Alhamdulillah makan pun selesai, saya kembali menuju Stasiun Solo Balapan untuk check in sekalian Sholat Maghrib. Tidak seperti Stasiun Yogyakarta, stasiun Solo Balapan cukup tenang tidak terlalu penuh dengan penumpang baik diruang tunggu sebelum check in maupun ketika di peron.

Masuk ke peron dengan pemeriksaan tiket dan tanda pengenal terlebih dahulu

Tiket promo KA Lodaya Malam 81 keberangkatan jam 19:00. Setelah pemeriksaam tiket saya menuju Musholla untuk menjalankan Sholat Maghrib

Suasana sepi di Stasiun Solo Balapan, nampak dari jauh KA Madiun Jaya. Jam 18:22 KA Lodaya Malam 81 ditarik menuju peron jalur 4 saya pun bersiap masuk KA

Ini kelas Bisnis KA Lodaya Malam 81 masih sepi belum banyak penumpang yang naik, biasanya kereta api akan penuh jika masuk Stasiun Yogyakarta. Tepat jam 19:00 KA Lodaya Malam 81 pun diberangkatkan dari Stasiun Solo Balapan beruntung saya dalam satu bangku sendirian. Sekitar satu jam setelah perjalanan KA tiba di Stasiun Yogyakarta, cukup banyak penumpang yang naik. Setelah beberapa saat kereta diberangkatkan lagi dan saya bisa tidur juga cukup lama dalam perjalanan tersebut.
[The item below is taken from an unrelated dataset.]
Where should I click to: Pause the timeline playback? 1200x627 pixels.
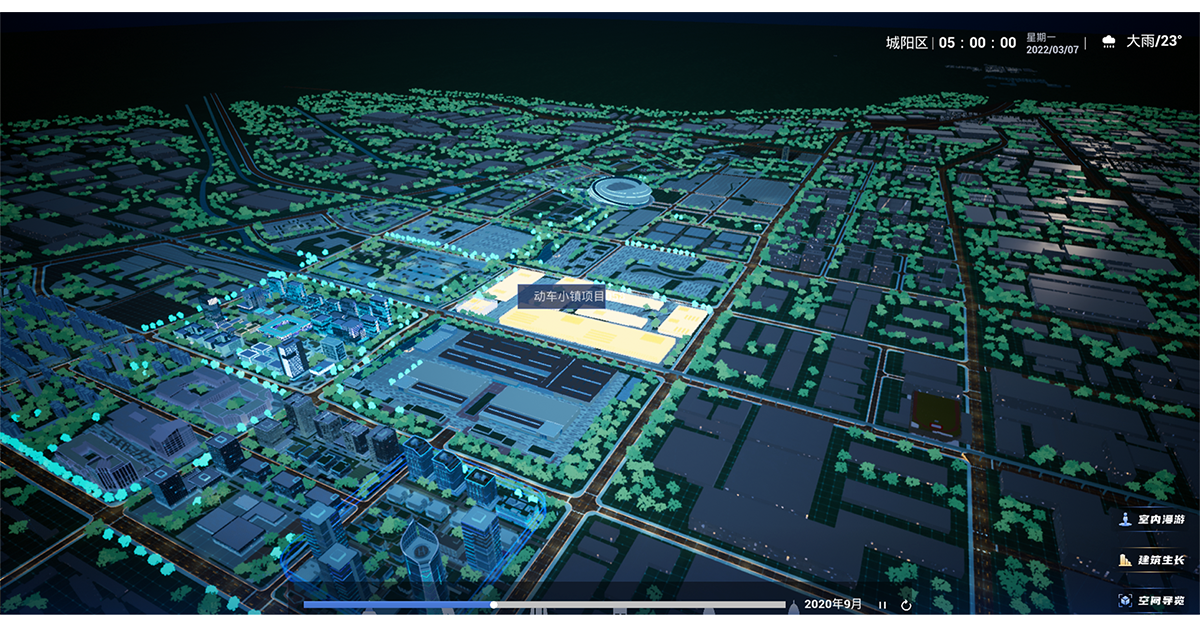coord(882,604)
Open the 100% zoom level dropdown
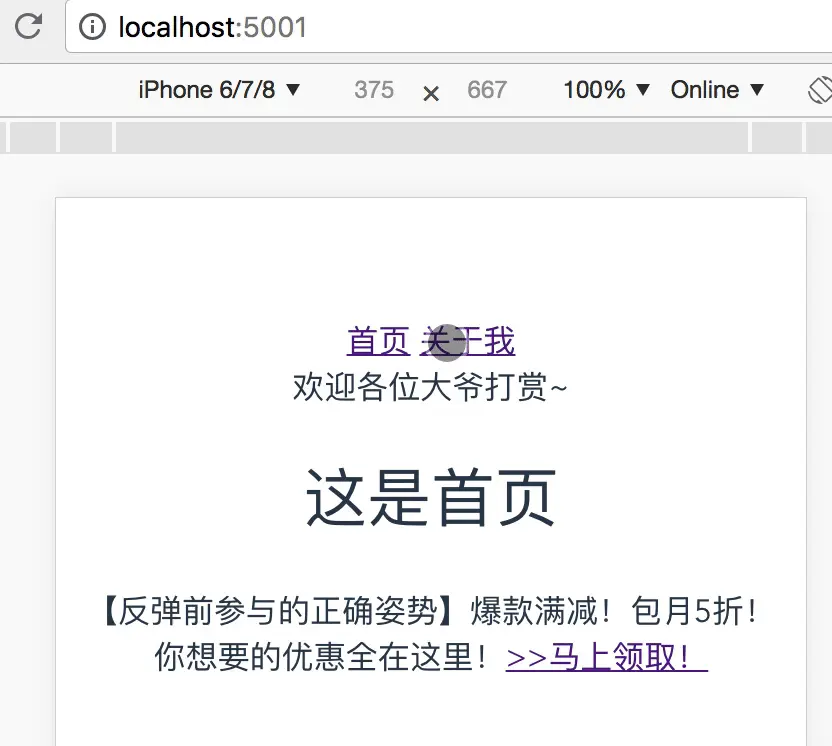 603,90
Sampai jam 02:51 saya terbangun ada prami yang menawarkan menu sahur lalu memesan Nasi Goreng Parahyangan dengan teh hangat untuk menu sahur saya.
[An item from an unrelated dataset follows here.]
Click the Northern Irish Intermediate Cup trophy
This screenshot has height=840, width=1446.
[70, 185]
Menu Sahur saya rasanya enak tapi tidak cukup mengenyangkan bagi saya, kurang porsinya 😀 


Tidak banyak yang saya ketahui posisi kereta api didaerah mana setelah makan sahur pun saya tertidur lagi yang saya tau terdengar announcer posisi kereta api sudah berada di Stasiun Kiaracondong, hampir sampai di tujuan akhir sambil siap-siap agar jangan sampai barang bawaan tertinggal dala kereta. Jam 04:11 KA Lodaya Malam 81 sampai di tujuan akhir Stasiun Bandung. Turun dari kereta api kemudian keluar stasiun lewat pintu selatan untuk masuk kembali ke loket pembelian tiket KA Lokal Bandung Raya tujuan Cimahi jadwal keberangkatan pertama jam 04:30

Suasana KA Lokal Bandung Raya pertama sepi, jam 04:30 KA diberangkatkan dan tiba 11 menit tepat jam 04:41 di Stasiun Cimahi 

Saya pun berjalan dari Stasiun menuju rumah.